Exact copy, no pictures: set down every entry below as written.

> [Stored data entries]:

════════════════

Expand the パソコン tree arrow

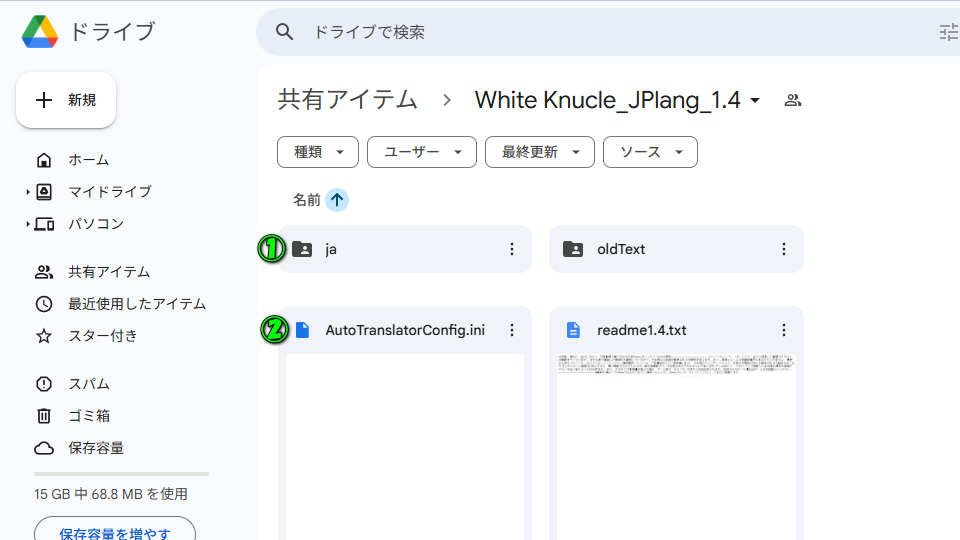click(x=28, y=224)
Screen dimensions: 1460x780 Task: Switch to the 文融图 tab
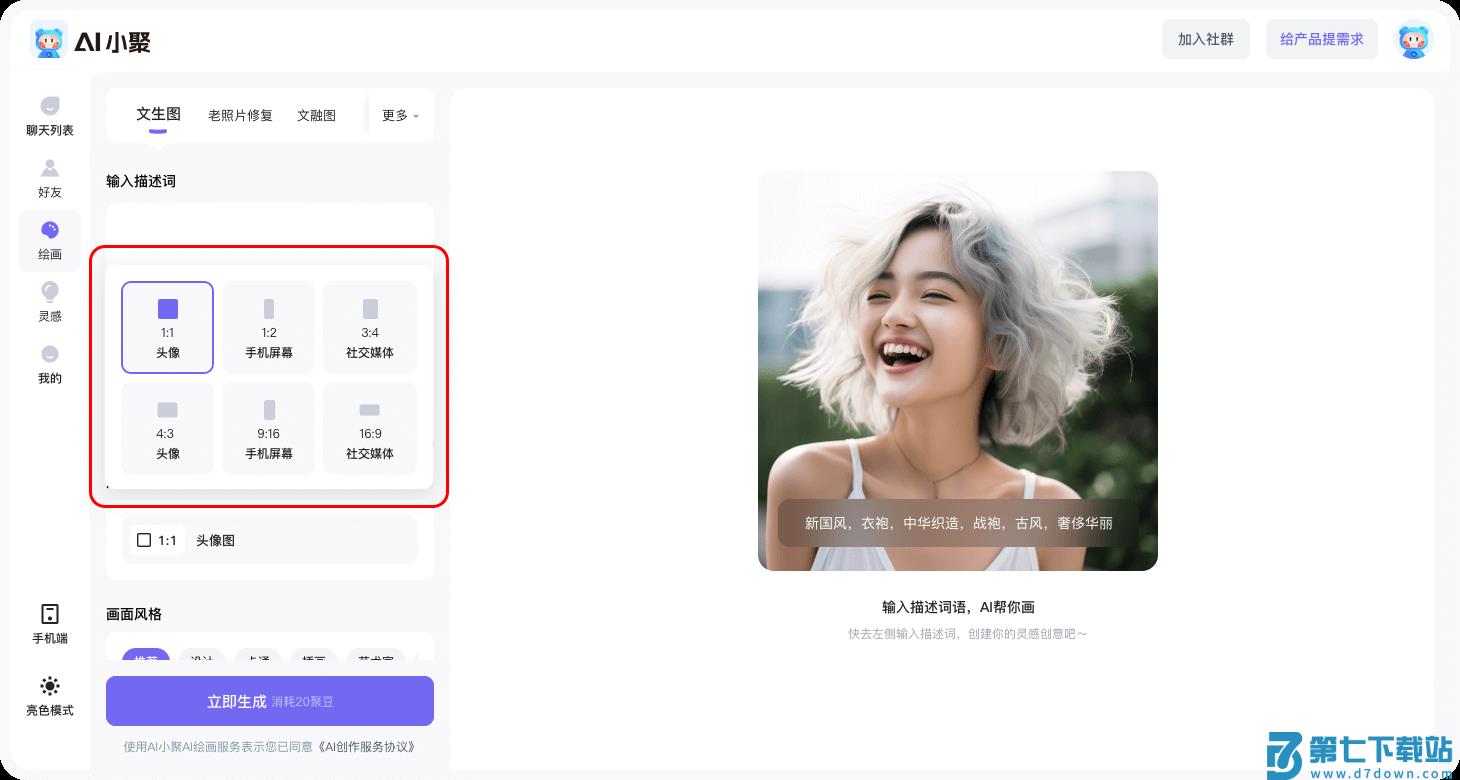point(316,115)
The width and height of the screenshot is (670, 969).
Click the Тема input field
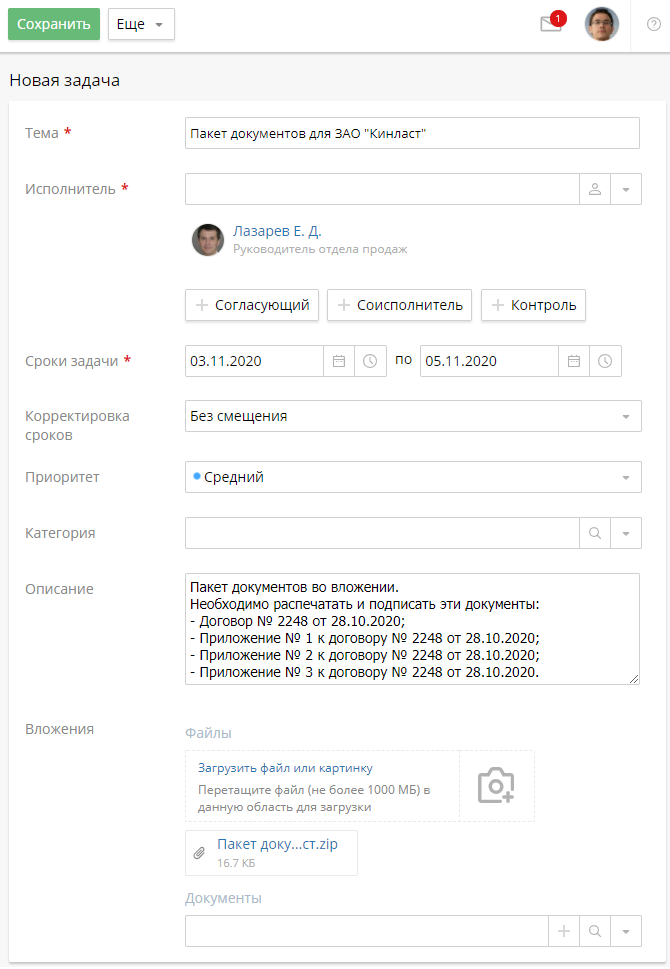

════════════════

> [Problem solution]:
Expand the パソコン tree arrow

click(x=28, y=224)
Screen dimensions: 1460x780 Task: Switch to the 文融图 tab
point(316,115)
The width and height of the screenshot is (670, 969).
Click the Тема input field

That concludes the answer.